Si Cuchillo n’avait pas été préoccupé de ses propres pensées, il aurait pu voir à son arrivée le visage de l’Espagnol, empreint d’une expression railleuse.

« Vous m’avez fait mander ? dit-il à Estévan.

— Vous ne pouvez, je crois, commença celui-ci, que vous applaudir jusqu’à présent de ma discrétion. Je vous ai laissé le temps suffisant pour sonder ce jeune homme… le fils de Marcos… vous savez qui je veux dire. Eh bien ! vous l’avez sans doute pénétré de fond en comble, vous avez fouillé jusqu’au moindre repli de son cœur, vous dont la perspicacité est aussi difficile à mettre en défaut que la conscience est prompte à s’alarmer… »
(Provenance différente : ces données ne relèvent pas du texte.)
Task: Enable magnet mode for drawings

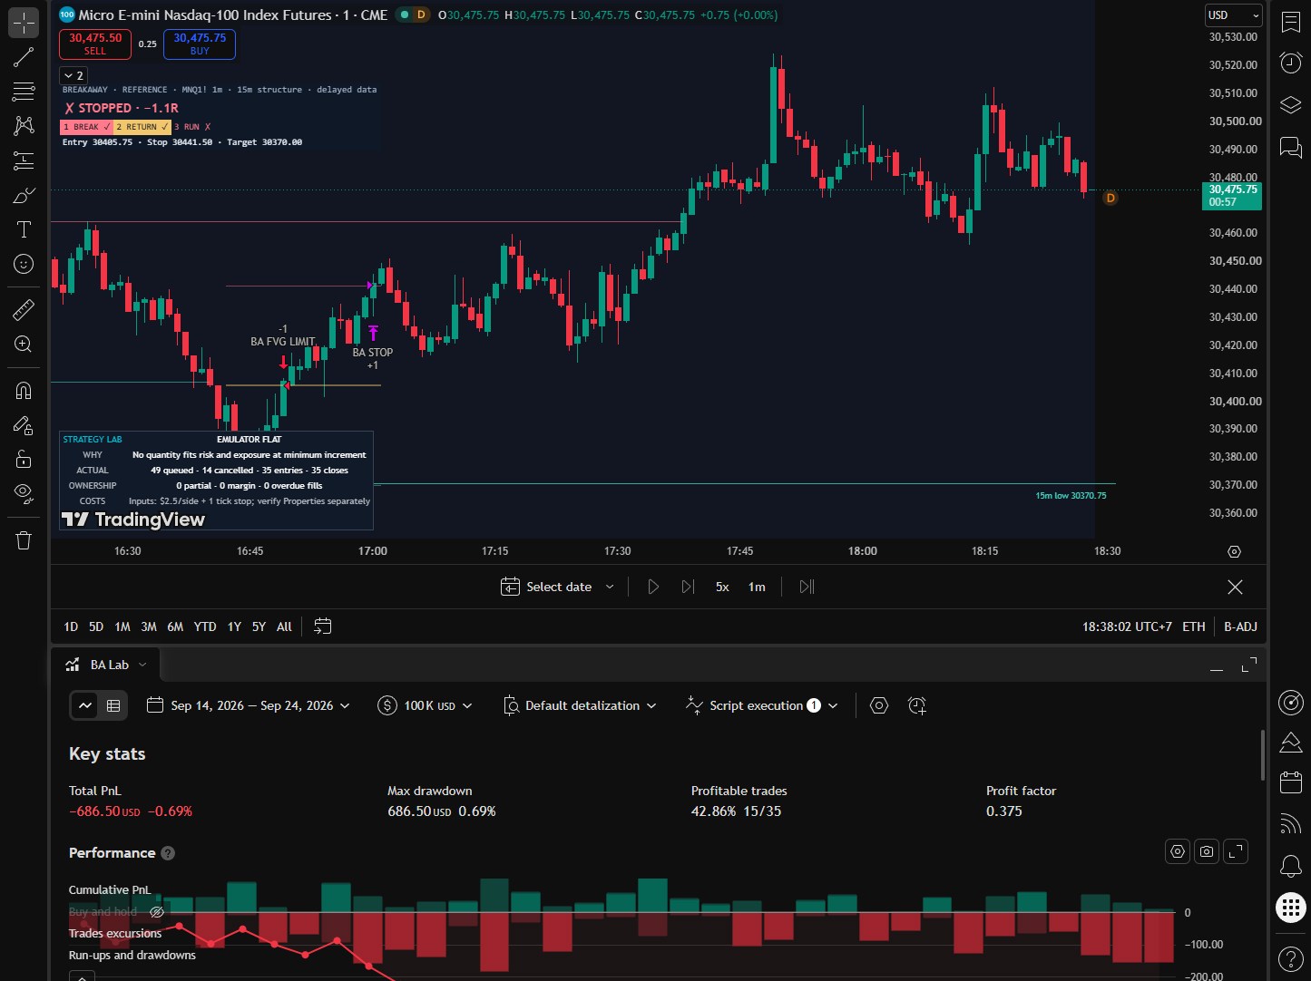Action: coord(24,391)
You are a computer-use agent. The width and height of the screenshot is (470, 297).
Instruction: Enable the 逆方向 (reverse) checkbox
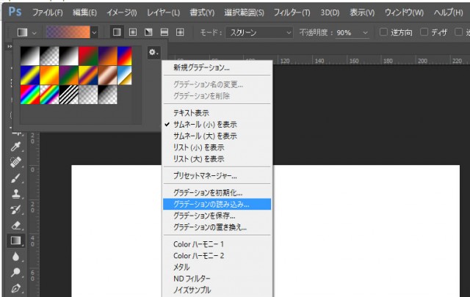[x=383, y=33]
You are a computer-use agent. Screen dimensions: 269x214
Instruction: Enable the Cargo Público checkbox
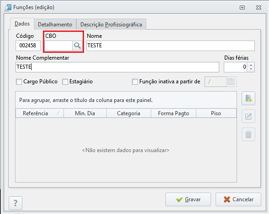[x=19, y=82]
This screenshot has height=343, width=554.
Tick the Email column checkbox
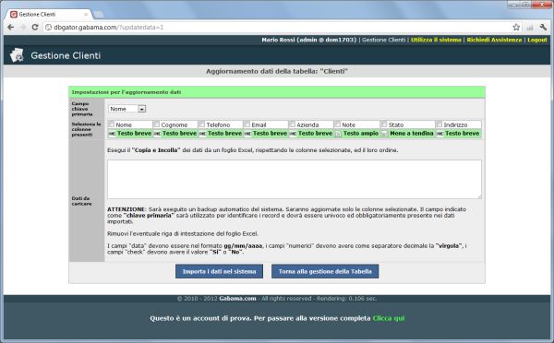(x=247, y=124)
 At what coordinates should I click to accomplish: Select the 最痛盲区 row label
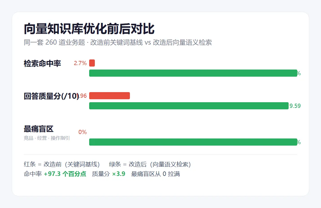pos(38,129)
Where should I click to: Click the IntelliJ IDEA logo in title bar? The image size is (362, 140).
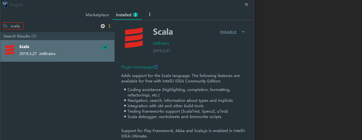(5, 5)
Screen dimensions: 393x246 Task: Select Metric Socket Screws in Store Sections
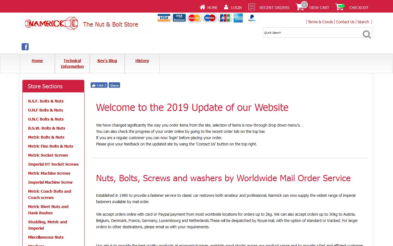(48, 155)
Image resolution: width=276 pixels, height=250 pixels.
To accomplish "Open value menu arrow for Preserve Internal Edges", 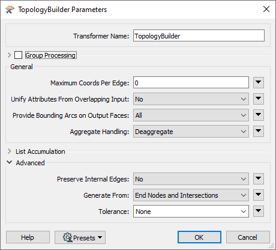I will (x=259, y=178).
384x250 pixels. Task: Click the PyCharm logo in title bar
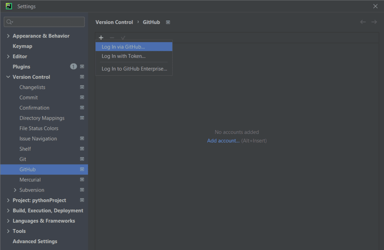coord(9,6)
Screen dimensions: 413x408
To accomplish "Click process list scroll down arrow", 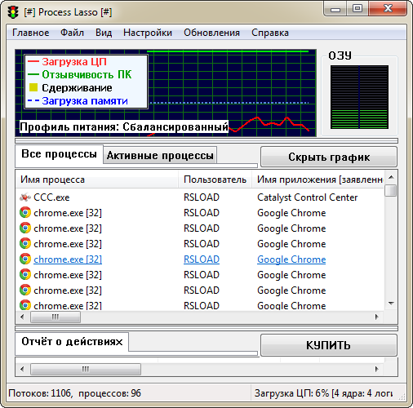I will [391, 304].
Cuchillo commença à se sentir mal à l’aise sous la parole acerbe de l’Espagnol, qui aigrissait encore les blessures de son amour-propre. On a vu déjà qu’il a essayé d’exciter les soupçons d’Arechiza contre Tiburcio, en lui faisant craindre qu’il n’eût reçu quelque révélation au lit de mort de sa mère adoptive ; alors il ne pouvait compter que sur lui-même pour s’en défaire, et son astuce lui faisait chercher un allié. Mais à présent qu’il était assuré de la complicité de deux bandits de son espèce, ou peu s’en faut, il crut de sa dignité de plaider la cause contraire et de laisser croire à l’Espagnol qu’un jeune homme n’était pas de taille à lui en donner à garder.

« Eh bien ! qu’avez-vous appris ? continua don Estévan.